The problem with the Transitive SPARC-play is that ISVs are not going to certify/support their customer running old, SPARC binaries on Linux/x86 via Transitive's emulation layers. Then you have to also realise that a big part of the effort of any platform switch is in testing. Oh, and the Solaris environment that your program then runs in looks mostly like Solaris 10 (it's OpenSolaris based), which can have implications for a binary that expected to be running on 6 or 8. So, more testing.

If you had the source that already compiles on Solaris/SPARC, you'd find it far easier to build it on Solaris/x86 anyway (you'd encounter any lurking endian issues on both Solaris and Linux) to get an x86 'boost'. In fact, if you had the source you'd get a boost just by building it with the latest SPARC compilers for the latest UltraSPARC hardware.

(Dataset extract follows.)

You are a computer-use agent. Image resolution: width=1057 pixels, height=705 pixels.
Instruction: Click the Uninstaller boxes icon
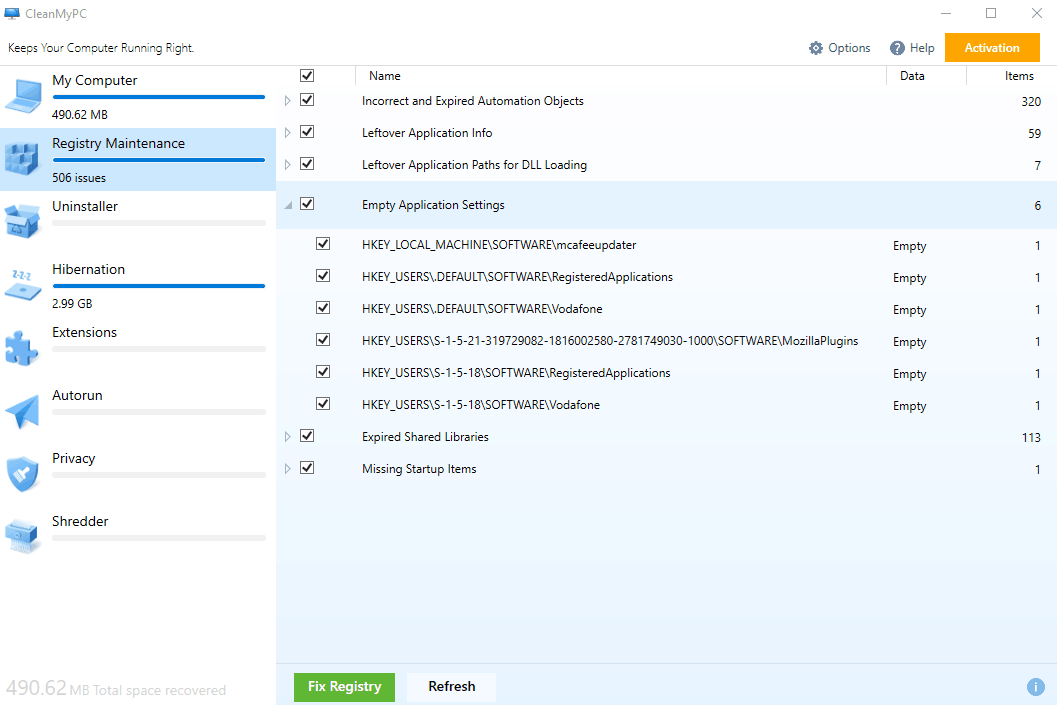coord(23,220)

And what the article clevery fails to mention ... 

By SImon Hobson
Posted Thursday 27th September 2007 12:34 GMT

All the talk is in $, and you could be forgiven for thinking that this is a US company. It's not, it's a British company, and people like TheReg should be trumpeting that fact that we do still have some technology capacity over here !

The idea of running legacy SPARC/Solaris on Itanium is asinine 

By Anonymous Coward
Posted Thursday 27th September 2007 15:57 GMT

Itanium is a dead chip walking. Why on earth would someone take old, legacy code and try to run it on soon to be legacy Itanic?

It makes much more sense to run it on x86. In fact, what Transitive needs to offer is an Itanic on x86 emulator, to help HP's victims, er, "customers" escape from Itanic.

The same idiocy applies to running Linux/x86 on POWER. Why? If you need performance, recompile to Linux or AIX on POWER. Maybe the value proposition is you can spend ten to fifteen times as much on the hardware.

The idea of Transitive on Solaris on x86 makes a lot of sense, especially if you could run Transitive sessions within Solaris Containers.

What would make even more sense would be to integrate Transitive with Xen or VMware. In fact, if Transitive could port its emulator to run natively on VMware ESX, that would get real interesting. I would love to see VMware buy Transitive, and perhaps FunSoft, and make a product which could emulate as well as virtualize. Combined with big-iron four-socket quad-core Opteron and Xeon, it could clean house in the data center.

@The idea of running legacy SPARC/Solaris on Itanium is asinine 

By Bubish
Posted Thursday 27th September 2007 17:28 GMT

"what Transitive needs to offer is an Itanic on x86 emulator, to help HP's victims, er, "customers" escape from Itanic."

They could call it Lifeboat.

@RE: Running "Solaris/Sparc" applications on Linux/x86 

By amanfromMars
Posted Thursday 27th September 2007 17:56 GMT

"the developer took the code / oops, but "our end of line shipping operations were built around this custom code and absolutely can't be replaced without spending a bazillion <insert local currency> to rework the whole solution."

That's a very gray picture, anonymous. And Inconvenient.